*課題*:
以下の本文（若手歌舞伎役者と過ごした夏を綴る日本舞踊家のブログ）の続きを、最後の文の直後から書くこと。

尾上菊之丞日記~日本舞踊家から若き歌舞伎役者たちへ。恩送りをしていく夏 其の一








はじめまして。尾上流 四代家元の三代目尾上菊之丞ともうします。この度ブログを書かせていただくことになりました。日本舞踊のこと、伝統芸能のことを知っていただく、きっかけとなりましたらうれしいです。どうぞよろしくお願いいたします。

 

 

この夏は、7月に尾上松也さんと共同で演出を手がけた「新作歌舞伎 刀剣乱舞」を皮切りに、若手の歌舞伎役者さんたちとご一緒する機会がたくさんありました。中でも忘れられない記憶となったいくつかをお話ししたいと思います。

(要素とテキストの位置データ)
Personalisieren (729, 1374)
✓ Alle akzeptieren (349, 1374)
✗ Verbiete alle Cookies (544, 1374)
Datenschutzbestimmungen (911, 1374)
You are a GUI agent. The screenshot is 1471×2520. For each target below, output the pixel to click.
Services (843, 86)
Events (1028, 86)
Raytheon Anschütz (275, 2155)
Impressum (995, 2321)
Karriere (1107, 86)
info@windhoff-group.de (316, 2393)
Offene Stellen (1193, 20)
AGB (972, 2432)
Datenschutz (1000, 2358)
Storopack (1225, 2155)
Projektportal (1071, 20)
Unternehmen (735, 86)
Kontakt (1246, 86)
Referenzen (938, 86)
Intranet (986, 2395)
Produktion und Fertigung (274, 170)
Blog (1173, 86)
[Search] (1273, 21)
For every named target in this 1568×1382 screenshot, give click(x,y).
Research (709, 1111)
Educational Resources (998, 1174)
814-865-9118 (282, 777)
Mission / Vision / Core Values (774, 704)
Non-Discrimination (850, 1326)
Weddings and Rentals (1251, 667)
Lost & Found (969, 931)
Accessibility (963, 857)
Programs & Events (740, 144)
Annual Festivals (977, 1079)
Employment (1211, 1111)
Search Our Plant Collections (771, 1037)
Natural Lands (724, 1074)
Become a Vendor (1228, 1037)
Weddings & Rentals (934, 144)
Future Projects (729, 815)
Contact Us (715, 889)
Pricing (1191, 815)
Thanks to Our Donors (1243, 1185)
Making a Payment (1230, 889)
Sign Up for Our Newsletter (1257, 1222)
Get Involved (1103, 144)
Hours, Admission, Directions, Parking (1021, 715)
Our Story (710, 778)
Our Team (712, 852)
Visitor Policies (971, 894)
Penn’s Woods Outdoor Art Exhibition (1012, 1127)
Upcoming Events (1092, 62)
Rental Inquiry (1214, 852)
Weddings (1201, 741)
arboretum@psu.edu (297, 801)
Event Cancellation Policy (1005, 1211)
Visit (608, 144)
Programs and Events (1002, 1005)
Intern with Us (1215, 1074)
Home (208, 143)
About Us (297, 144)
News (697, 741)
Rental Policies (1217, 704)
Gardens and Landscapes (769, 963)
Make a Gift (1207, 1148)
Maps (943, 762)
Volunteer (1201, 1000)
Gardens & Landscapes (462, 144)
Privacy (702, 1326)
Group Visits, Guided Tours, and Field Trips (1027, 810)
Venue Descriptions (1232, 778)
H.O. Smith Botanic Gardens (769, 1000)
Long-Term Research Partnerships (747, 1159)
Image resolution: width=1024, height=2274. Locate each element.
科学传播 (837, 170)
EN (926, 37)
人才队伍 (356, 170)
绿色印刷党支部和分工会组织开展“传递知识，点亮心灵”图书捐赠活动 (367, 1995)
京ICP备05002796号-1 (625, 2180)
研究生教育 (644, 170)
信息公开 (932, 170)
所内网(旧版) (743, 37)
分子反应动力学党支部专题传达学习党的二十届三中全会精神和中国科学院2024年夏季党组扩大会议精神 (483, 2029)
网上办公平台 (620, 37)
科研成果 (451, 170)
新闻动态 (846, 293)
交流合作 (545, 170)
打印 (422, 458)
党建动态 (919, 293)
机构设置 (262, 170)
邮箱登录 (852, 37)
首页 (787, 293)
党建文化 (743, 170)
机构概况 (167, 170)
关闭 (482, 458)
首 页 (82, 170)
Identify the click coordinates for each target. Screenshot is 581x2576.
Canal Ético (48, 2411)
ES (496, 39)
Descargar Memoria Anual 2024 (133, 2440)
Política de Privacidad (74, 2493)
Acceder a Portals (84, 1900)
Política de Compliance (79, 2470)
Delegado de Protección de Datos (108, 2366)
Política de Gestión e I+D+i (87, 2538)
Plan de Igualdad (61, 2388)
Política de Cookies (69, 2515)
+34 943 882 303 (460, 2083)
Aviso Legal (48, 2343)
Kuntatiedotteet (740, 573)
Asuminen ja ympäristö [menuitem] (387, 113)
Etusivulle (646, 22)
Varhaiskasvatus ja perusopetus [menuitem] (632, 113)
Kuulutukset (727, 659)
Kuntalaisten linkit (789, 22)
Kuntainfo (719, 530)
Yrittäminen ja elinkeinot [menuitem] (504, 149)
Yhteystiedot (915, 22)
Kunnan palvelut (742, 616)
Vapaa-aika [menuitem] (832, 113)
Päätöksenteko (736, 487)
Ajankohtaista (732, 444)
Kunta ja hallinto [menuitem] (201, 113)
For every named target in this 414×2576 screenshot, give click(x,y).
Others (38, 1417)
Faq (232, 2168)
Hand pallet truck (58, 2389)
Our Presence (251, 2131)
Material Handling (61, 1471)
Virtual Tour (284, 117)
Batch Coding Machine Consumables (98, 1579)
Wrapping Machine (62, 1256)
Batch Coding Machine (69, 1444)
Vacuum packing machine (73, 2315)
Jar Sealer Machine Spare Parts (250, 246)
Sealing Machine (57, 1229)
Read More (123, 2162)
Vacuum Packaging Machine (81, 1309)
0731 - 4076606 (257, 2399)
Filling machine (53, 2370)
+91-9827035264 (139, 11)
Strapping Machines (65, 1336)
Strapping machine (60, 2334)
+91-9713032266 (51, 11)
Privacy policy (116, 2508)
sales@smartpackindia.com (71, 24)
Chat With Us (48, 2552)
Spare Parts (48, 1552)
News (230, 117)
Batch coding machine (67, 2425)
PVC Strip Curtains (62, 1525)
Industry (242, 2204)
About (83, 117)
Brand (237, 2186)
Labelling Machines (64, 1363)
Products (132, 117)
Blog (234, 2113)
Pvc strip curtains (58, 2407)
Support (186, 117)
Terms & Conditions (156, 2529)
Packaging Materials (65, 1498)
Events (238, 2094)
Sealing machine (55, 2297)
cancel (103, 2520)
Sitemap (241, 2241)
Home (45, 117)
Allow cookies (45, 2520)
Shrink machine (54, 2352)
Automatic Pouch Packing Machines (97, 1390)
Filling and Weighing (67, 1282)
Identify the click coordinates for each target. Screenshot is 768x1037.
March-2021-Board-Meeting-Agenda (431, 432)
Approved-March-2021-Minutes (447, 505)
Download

*解答*:
役者として舞台に立つ息子への思い
尾上右近さん主催「研の會」での出来事

 

 

8月に行われた尾上右近さん主催の「研の會」。右近さんの自主公演として今年8回目を数えました。私と右近さんとは長いお付き合いなんです。彼がまだ足元もおぼつかない幼児のころから、尾上流のお稽古に通ってくれていました。踊りやお芝居が大好きな子どもで、お芝居の絵を書いてみせてくれたりしました。彼はそのころから絵心があって、とても上手なんですよ。

 

 

実は今回の「研の會」は、私にとって特別なものでした。息子の嘉人が「夏祭浪花鑑(なつまつりなにわかがみ)」の子役、倅市松として舞台に上がったのです。あるとき右近さんから電話がかかってきまして「研の會で『夏祭』をやるんですが、嘉人くんが嫌じゃなかったら、出てもらえないでしょうか……出たいと思ってくれたらうれしい」と言ってくれたんです。機会があったらお芝居の舞台に、と思っていたので、とてもありがたい申し出。昨年12月に尾上流での初舞台を踏んだ息子にとって、これが役者としてのデビューになりました。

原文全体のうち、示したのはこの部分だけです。